Dick vermummt gegen die Kälte arrangiert Julia Smagina einen Stapel billig imitierter Designer-Jeans auf ihrem Marktstand. An einem guten Tag nimmt sie 300 Rubel (150 Schilling) ein. Ihre Heimatstadt Noginsk, 50 km östlich von Moskau, war einst ein Vorzeigeobjekt der sowjetischen Textilindustrie. Alle 123.000 Einwohner hatten Arbeit. Neun Jahre nach dem Ende der Sowjetunion müssen sich heute auch hier viele Menschen mit Fantasie und Geschick durch einen bitterarmen Alltag durchschlagen.
Smagina ist ausgebildete Buchhalterin. Politik spielt in ihrem Existenzkampf keine Rolle, zur Präsidentenwahl am Sonntag will sie nicht gehen. Zwar hat der amtierende Präsident Wladimir Putin versprochen, der Rettung der sterbenden russischen Industrie und der Sanierung der Wirtschaft höchste Priorität einzuräumen. "Nichts wird besser", sagt sie aber desillusioniert. "Ich werde nicht mal wählen gehen. Sie werden Putin wählen. Und der macht dieselbe Politik wie (sein Vorgänger Boris) Jelzin."

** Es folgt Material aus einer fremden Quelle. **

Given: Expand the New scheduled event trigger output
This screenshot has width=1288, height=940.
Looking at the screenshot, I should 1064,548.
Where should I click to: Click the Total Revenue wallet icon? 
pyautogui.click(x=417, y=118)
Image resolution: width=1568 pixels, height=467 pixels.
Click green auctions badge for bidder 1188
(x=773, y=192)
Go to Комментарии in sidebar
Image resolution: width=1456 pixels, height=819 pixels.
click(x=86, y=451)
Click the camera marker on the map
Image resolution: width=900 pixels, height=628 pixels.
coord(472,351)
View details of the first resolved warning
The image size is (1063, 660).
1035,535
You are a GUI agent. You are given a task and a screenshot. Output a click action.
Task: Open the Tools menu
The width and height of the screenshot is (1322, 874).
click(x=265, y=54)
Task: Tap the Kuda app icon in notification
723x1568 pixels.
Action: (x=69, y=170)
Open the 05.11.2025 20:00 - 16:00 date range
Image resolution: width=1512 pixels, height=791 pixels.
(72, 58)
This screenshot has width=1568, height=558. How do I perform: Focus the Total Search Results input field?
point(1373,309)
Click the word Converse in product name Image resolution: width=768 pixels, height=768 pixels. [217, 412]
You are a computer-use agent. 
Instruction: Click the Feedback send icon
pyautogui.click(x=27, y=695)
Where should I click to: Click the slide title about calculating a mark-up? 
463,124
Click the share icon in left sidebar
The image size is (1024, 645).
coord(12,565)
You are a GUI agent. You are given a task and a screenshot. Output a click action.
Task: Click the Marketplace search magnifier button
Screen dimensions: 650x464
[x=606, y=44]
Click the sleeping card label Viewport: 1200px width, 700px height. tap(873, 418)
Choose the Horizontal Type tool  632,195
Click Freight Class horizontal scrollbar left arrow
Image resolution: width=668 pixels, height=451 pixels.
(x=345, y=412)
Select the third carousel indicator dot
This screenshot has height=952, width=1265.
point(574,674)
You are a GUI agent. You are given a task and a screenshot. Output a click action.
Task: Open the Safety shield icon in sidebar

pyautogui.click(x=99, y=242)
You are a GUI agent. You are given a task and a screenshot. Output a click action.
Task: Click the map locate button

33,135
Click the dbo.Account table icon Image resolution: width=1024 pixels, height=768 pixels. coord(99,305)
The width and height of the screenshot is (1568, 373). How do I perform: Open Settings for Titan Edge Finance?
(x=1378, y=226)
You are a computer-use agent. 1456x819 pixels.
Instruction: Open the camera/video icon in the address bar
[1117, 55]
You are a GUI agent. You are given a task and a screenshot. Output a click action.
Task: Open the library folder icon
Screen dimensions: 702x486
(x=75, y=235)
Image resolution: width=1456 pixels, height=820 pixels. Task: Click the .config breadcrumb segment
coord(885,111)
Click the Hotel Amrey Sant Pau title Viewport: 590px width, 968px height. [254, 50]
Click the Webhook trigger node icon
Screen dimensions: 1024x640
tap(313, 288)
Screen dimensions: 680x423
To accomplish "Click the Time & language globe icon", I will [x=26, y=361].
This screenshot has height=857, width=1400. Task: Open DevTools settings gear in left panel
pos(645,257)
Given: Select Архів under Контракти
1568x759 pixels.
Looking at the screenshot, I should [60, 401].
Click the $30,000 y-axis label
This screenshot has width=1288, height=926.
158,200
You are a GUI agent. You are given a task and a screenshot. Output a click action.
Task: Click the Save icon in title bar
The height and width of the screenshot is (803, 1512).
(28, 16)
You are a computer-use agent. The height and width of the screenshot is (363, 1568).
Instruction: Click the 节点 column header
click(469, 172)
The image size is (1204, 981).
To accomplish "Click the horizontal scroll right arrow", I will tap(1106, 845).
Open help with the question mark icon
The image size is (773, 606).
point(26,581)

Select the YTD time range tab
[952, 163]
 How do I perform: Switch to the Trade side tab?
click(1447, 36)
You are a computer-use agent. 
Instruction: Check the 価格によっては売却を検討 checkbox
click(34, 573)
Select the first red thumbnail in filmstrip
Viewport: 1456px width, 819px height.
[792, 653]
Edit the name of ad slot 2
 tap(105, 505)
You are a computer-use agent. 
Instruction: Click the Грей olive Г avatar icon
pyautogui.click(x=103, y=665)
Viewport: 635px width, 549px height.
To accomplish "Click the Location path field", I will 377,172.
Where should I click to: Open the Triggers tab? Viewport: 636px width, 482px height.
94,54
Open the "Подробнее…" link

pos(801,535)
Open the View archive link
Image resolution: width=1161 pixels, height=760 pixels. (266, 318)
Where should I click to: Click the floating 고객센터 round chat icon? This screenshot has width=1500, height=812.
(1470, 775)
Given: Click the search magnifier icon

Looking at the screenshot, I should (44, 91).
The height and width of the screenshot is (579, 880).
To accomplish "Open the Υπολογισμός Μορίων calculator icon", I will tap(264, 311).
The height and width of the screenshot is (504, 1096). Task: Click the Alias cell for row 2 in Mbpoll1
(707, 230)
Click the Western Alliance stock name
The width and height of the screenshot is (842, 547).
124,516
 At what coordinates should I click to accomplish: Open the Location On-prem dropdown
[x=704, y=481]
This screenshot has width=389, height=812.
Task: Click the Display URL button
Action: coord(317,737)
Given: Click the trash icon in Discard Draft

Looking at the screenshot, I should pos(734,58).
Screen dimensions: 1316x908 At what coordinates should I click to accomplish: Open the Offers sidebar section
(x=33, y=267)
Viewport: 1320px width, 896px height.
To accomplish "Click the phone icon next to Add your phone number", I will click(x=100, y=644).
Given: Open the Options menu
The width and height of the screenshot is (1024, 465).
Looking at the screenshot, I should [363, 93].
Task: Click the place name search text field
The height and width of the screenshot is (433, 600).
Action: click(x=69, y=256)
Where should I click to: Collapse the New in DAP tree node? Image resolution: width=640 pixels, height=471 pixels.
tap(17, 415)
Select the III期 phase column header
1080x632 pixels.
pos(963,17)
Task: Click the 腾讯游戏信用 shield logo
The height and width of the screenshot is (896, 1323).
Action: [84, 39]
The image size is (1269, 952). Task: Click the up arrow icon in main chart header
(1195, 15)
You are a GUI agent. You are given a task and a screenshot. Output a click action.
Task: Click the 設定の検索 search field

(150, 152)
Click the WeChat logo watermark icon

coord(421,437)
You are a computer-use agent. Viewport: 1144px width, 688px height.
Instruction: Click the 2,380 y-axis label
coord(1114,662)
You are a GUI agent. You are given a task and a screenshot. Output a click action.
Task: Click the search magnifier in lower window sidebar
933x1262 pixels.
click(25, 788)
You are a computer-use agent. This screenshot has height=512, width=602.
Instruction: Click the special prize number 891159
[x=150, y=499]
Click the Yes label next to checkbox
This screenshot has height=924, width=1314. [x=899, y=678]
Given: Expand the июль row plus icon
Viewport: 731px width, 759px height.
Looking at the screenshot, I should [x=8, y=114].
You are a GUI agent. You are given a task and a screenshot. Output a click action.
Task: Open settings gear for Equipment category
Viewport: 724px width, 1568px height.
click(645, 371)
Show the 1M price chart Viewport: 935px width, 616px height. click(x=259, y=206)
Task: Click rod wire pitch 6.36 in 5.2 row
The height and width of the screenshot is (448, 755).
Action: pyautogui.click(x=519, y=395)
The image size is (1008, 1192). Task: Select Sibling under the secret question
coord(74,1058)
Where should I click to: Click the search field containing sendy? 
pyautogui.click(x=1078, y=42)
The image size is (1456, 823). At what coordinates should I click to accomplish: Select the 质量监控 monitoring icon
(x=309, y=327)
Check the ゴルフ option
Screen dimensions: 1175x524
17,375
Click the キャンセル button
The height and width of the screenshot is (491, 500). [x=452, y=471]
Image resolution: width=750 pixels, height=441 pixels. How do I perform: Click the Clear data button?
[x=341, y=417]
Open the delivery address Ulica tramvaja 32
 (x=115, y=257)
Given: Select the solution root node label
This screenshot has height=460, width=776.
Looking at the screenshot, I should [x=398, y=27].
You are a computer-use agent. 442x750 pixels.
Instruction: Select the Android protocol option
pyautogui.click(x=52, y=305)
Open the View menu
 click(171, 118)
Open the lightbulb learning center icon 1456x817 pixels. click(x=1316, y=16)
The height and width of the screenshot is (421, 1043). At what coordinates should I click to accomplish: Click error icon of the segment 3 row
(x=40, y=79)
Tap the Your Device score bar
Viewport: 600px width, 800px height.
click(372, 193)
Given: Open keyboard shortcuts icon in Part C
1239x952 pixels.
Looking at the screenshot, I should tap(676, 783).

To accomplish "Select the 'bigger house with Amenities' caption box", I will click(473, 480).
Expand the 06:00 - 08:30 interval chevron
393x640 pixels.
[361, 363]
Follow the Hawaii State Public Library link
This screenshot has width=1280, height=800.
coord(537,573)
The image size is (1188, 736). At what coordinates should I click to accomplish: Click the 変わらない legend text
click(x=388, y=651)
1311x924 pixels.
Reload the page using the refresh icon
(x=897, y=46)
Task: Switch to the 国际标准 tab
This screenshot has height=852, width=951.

Noginsk ist eine typische russische Industriestadt, die im Niemandsland zwischen sowjetischer Plan- und mangelhafter Einführung der Marktwirtschaft gestrandet ist. Die Fabriken arbeiten mit uralten Maschinen und geringen Investitionen. Die Behörden müssen es hinnehmen, dass die Unternehmen ihre Steuern verspätet zahlen. Die Beschäftigten warten Wochen, manchmal sogar Monate auf ihren Lohn. Hauptsache, die Leute haben überhaupt noch Arbeit. "Wenn die Industrie funktioniert, ist genug für alle da", sagt der Leiter der Kommunalverwaltung, Wladimir Laptew. Reformer bezeichnen das Netz informeller Duldungen und Subventionen als schlechte Fortsetzung des sowjetischen Plansystems. Der Internationale Währungsfonds (IWF) fordert für seine Milliardenkredite an Russland klare Schritte in Richtung Marktwirtschaft. Aber das Beharrungsvermögen des alten Systems und Denkens ist stark ausgeprägt in Noginsk und Hunderten ähnlicher Städte in Russland.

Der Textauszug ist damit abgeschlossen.